Increasingly, young people in the public eye have had a significant leg-up from their famous parents, be it the unremarkable Rumer Willis (daughter of Bruce and Demi Moore) or the dull Peaches Geldof, who's tried her hand at everything from journalism to DJing, and has now even done the tacky Vegas wedding routine, but still insists it's talent, not nepotism, that landed her a newspaper column at 14 and a role as a TV presenter at 17.
But what about the wave of bright young things enjoying their time in the public eye thanks not so much to a famous parent, but a celebrated grandparent? The latest of these "aristobrats" is 22- year-old Tatia Starkey (stage name Veronica Avant) - the granddaughter of Beatles drummer Ringo Starr - and the guitarist in her fledgling band Belakiss.
Starkey joins a long list of luvvies blagging their way into the world's most exclusive parties and best jobs thanks to their successful grandparents. Jostling with Agyness Deyn for the title of Brit model of the moment is 20-year-old Alice Dellal, the new "face" of Agent Provocateur lingerie. What made her stand out from the hundreds of other beauties desperate for such a lucrative contract? Well, her grandfather is the enigmatic property tycoon 'Black' Jack Dellal, worth an estimated GBP 600m.

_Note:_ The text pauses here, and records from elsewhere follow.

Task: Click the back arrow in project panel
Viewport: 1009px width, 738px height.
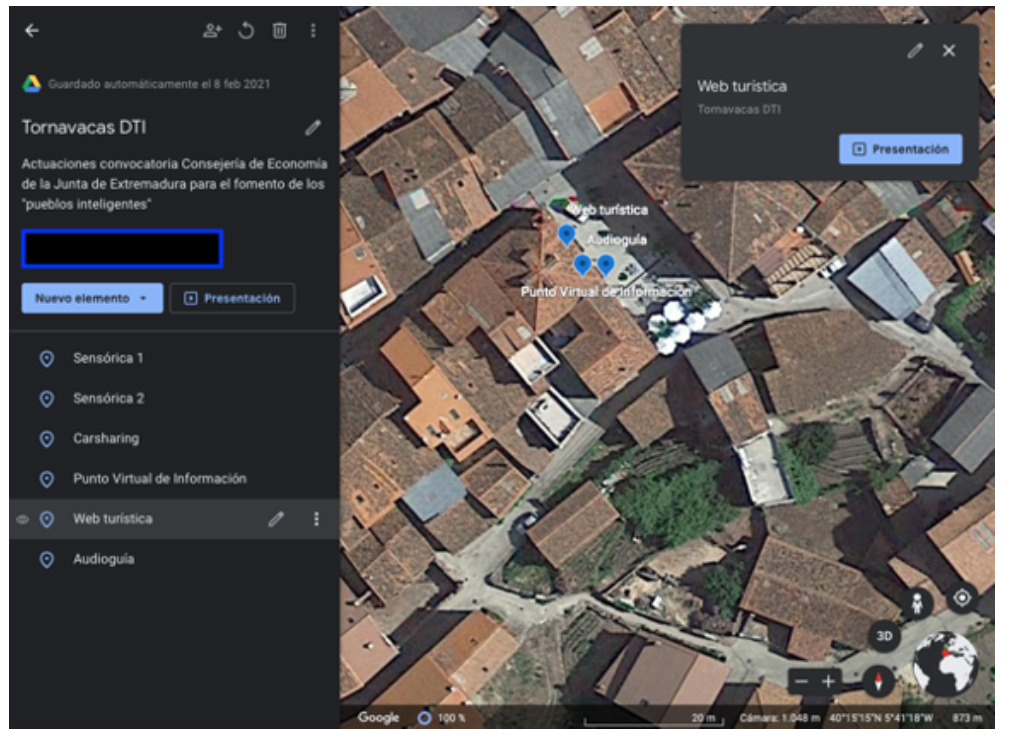Action: point(32,31)
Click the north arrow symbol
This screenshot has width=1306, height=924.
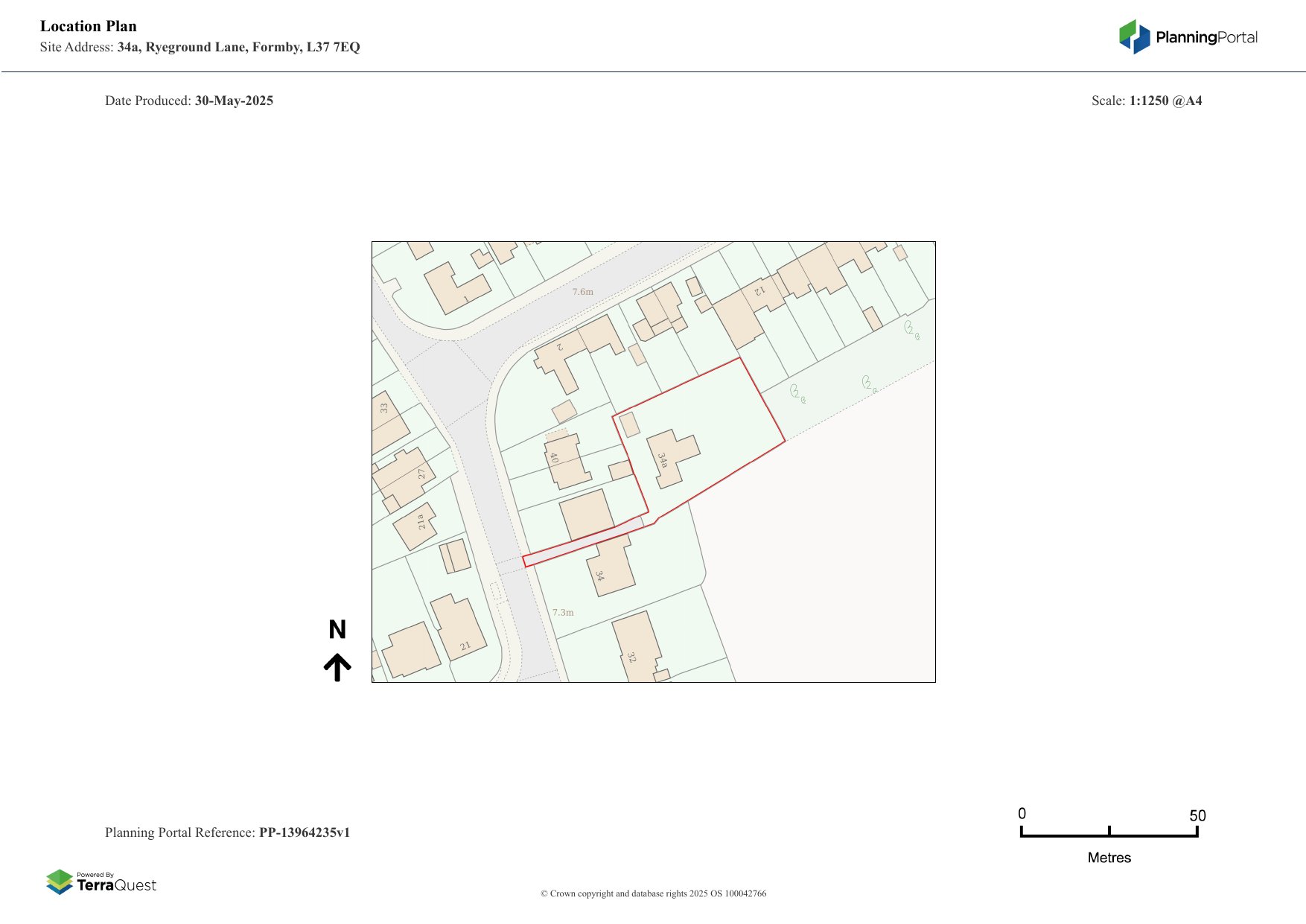coord(337,667)
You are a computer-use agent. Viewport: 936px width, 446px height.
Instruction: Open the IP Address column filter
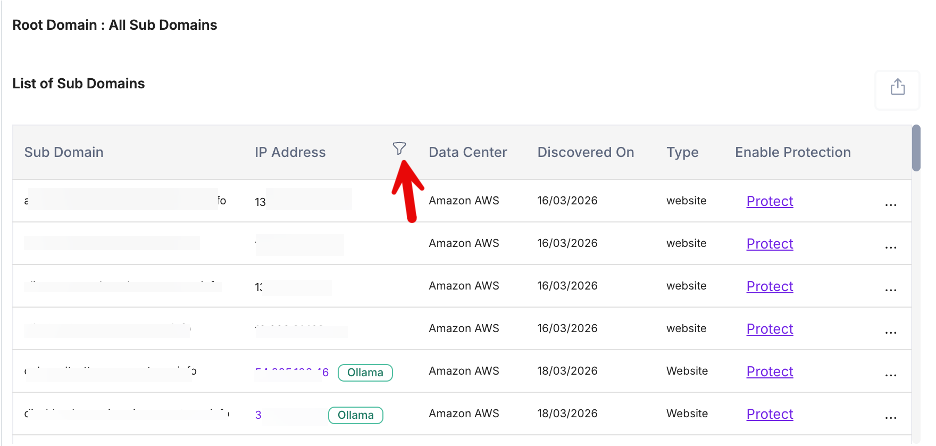point(399,149)
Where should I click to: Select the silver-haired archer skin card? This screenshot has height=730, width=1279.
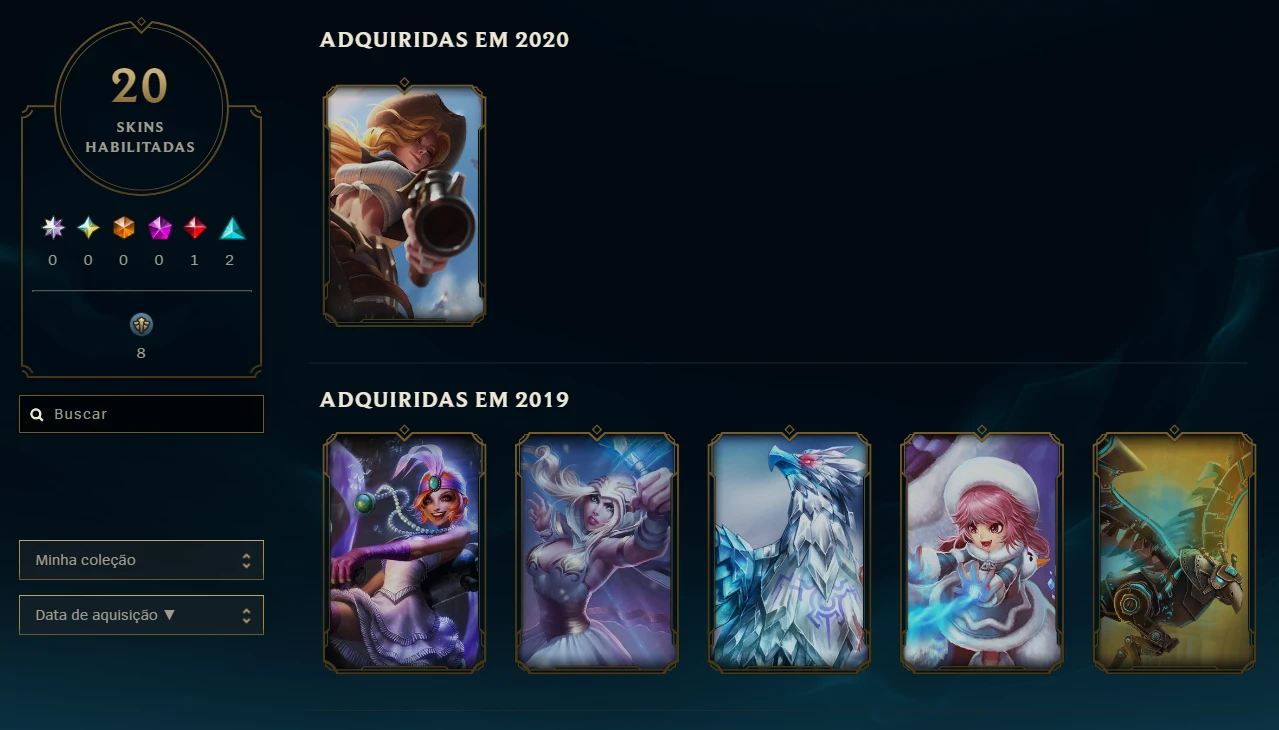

And how do you land a gig opening Dolce & Gabbana's catwalk show at the tender age of 14? Well, it helps if your grandfather was the king of rock'n'roll. Elvis Presley's granddaughter, Riley Keough, has enjoyed success as a model and now, at the ripe old age of 19, wants to become a photographer.
Another rising star in the modelling world is Elettra Rossellini Wiedemann, whose enviable genes have dealt her milky skin and a willowy figure. The granddaughter of director Roberto Rossellini and actress Ingrid Bergman (and daughter of Isabella Rossellini), presumably her life isn't that of a typically struggling ingenue model rushing between castings. She's posed for French Vogue and, like her mother before her, now models for Lancme.
And then there's Lydia Hearst: she is the 23-year-old great- granddaughter of American newspaper magnate William Randolph Hearst, daughter of Patti Hearst and heiress to the family's vast publishing fortune. She's currently playing the challenging role of a beautiful, spoiled heiress on the hit US teen drama Gossip Girl.
But it's not just the model/DJ/heiress crowd who are living it up on a grandparent's meal ticket. Name a Hollywood A-lister and the chances are they're not the first generation of their family to grace the silver screen. Think Bridget Fonda, granddaughter of Henry, or Cameron Douglas, grandson of Kirk. Even Daniel Day-Lewis, for all his undoubted talent, cannot have been hindered by being the grandson of Michael Balcon, one of the legendary producers of British cinema.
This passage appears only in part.